- DATA PROVIDED
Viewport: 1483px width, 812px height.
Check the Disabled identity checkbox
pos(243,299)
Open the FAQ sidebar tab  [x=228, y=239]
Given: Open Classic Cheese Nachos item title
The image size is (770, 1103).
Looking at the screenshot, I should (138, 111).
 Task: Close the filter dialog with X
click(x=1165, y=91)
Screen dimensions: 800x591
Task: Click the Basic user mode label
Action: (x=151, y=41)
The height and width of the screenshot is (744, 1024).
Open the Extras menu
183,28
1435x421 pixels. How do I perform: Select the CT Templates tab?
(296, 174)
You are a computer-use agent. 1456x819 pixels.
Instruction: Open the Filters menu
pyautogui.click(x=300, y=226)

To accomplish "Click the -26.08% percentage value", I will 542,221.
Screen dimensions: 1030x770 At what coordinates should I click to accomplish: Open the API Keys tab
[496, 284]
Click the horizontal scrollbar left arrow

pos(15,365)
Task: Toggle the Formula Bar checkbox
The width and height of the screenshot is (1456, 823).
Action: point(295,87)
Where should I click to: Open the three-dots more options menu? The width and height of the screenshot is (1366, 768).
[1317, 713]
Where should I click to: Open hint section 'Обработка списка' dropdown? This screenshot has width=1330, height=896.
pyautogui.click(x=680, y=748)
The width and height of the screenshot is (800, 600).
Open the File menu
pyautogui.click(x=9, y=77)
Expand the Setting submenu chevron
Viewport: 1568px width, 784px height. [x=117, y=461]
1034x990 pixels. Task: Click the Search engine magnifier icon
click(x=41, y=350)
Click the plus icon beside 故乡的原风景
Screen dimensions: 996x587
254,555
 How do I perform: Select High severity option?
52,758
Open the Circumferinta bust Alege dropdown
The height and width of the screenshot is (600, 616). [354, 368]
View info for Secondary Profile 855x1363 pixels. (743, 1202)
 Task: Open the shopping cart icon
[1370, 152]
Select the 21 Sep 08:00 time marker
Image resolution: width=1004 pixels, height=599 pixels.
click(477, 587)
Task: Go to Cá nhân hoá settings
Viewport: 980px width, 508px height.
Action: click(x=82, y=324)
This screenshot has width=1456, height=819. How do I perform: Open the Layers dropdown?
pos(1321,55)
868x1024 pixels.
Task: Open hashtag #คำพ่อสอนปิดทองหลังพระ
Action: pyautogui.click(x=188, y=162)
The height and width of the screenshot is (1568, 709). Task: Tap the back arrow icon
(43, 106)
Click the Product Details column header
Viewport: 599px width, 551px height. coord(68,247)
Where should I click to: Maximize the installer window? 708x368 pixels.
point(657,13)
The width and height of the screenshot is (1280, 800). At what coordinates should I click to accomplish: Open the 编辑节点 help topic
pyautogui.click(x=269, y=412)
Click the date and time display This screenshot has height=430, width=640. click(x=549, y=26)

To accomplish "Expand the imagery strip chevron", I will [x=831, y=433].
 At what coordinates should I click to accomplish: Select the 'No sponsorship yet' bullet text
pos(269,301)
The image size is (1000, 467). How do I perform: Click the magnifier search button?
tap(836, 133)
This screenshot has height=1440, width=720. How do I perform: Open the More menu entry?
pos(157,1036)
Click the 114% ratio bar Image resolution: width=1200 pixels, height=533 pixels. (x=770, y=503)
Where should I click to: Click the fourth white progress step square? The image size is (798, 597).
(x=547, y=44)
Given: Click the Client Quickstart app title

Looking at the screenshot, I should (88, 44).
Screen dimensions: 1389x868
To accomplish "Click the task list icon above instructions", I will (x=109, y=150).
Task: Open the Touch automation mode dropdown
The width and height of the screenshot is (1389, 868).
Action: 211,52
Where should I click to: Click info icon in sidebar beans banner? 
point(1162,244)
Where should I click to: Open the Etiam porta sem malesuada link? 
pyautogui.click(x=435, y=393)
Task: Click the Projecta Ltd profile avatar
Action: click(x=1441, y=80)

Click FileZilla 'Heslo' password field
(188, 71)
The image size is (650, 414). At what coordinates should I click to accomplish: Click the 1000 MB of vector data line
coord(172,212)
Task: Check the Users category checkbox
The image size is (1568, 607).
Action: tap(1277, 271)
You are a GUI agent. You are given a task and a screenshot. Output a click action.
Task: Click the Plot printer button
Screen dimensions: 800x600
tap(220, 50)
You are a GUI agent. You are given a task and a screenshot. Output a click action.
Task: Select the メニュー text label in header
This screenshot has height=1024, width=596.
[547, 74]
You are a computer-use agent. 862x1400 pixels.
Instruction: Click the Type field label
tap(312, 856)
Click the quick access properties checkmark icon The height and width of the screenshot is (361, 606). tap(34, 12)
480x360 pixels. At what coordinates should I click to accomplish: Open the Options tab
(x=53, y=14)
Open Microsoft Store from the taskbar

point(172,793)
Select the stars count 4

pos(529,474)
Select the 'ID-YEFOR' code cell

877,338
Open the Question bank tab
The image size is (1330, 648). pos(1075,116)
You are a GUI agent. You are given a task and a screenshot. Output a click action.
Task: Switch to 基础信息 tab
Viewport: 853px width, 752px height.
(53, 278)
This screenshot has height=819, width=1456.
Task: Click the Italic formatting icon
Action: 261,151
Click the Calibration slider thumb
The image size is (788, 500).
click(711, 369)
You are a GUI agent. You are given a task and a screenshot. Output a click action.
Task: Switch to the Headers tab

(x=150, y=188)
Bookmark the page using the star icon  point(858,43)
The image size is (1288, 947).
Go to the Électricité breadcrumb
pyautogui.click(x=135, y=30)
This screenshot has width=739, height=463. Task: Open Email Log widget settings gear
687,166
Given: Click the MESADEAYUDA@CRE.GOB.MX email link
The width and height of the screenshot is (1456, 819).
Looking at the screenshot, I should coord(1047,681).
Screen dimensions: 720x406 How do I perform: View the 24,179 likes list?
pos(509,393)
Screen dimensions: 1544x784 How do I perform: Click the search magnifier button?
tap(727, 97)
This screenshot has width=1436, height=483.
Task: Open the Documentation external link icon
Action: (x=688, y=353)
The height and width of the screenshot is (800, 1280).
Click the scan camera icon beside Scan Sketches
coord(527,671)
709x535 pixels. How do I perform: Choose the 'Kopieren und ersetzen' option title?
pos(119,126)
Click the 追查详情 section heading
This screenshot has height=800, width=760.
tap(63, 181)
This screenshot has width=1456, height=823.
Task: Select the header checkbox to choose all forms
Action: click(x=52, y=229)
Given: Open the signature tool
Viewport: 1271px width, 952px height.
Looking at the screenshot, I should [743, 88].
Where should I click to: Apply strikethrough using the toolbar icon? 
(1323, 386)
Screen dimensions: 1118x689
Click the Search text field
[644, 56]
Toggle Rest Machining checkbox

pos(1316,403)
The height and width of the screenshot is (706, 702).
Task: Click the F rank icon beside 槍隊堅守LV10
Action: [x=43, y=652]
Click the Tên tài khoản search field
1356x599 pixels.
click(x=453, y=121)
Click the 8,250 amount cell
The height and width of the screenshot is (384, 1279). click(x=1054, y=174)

- EXERCISE GOAL
Reproduce everything in the data above from the line containing "Expand the Setting submenu chevron" down to the line containing "pos(269,301)", swapping "dropdown" for "drop-down" and changing nothing else.

- COMPLETED EXERCISE
Expand the Setting submenu chevron
Viewport: 1568px width, 784px height. [x=117, y=461]
1034x990 pixels. Task: Click the Search engine magnifier icon
click(x=41, y=350)
Click the plus icon beside 故乡的原风景
Screen dimensions: 996x587
254,555
 How do I perform: Select High severity option?
52,758
Open the Circumferinta bust Alege drop-down
The height and width of the screenshot is (600, 616). [354, 368]
View info for Secondary Profile 855x1363 pixels. (743, 1202)
 Task: Open the shopping cart icon
[1370, 152]
Select the 21 Sep 08:00 time marker
Image resolution: width=1004 pixels, height=599 pixels.
click(477, 587)
Task: Go to Cá nhân hoá settings
Viewport: 980px width, 508px height.
Action: click(x=82, y=324)
This screenshot has width=1456, height=819. How do I perform: Open the Layers drop-down?
pos(1321,55)
868x1024 pixels.
Task: Open hashtag #คำพ่อสอนปิดทองหลังพระ
Action: pyautogui.click(x=188, y=162)
The height and width of the screenshot is (1568, 709). Task: Tap the back arrow icon
(43, 106)
Click the Product Details column header
Viewport: 599px width, 551px height. coord(68,247)
Where should I click to: Maximize the installer window? 708x368 pixels.
point(657,13)
The width and height of the screenshot is (1280, 800). At what coordinates should I click to accomplish: Open the 编辑节点 help topic
pyautogui.click(x=269, y=412)
Click the date and time display This screenshot has height=430, width=640. click(x=549, y=26)

To accomplish "Expand the imagery strip chevron", I will [x=831, y=433].
 At what coordinates should I click to accomplish: Select the 'No sponsorship yet' bullet text
pos(269,301)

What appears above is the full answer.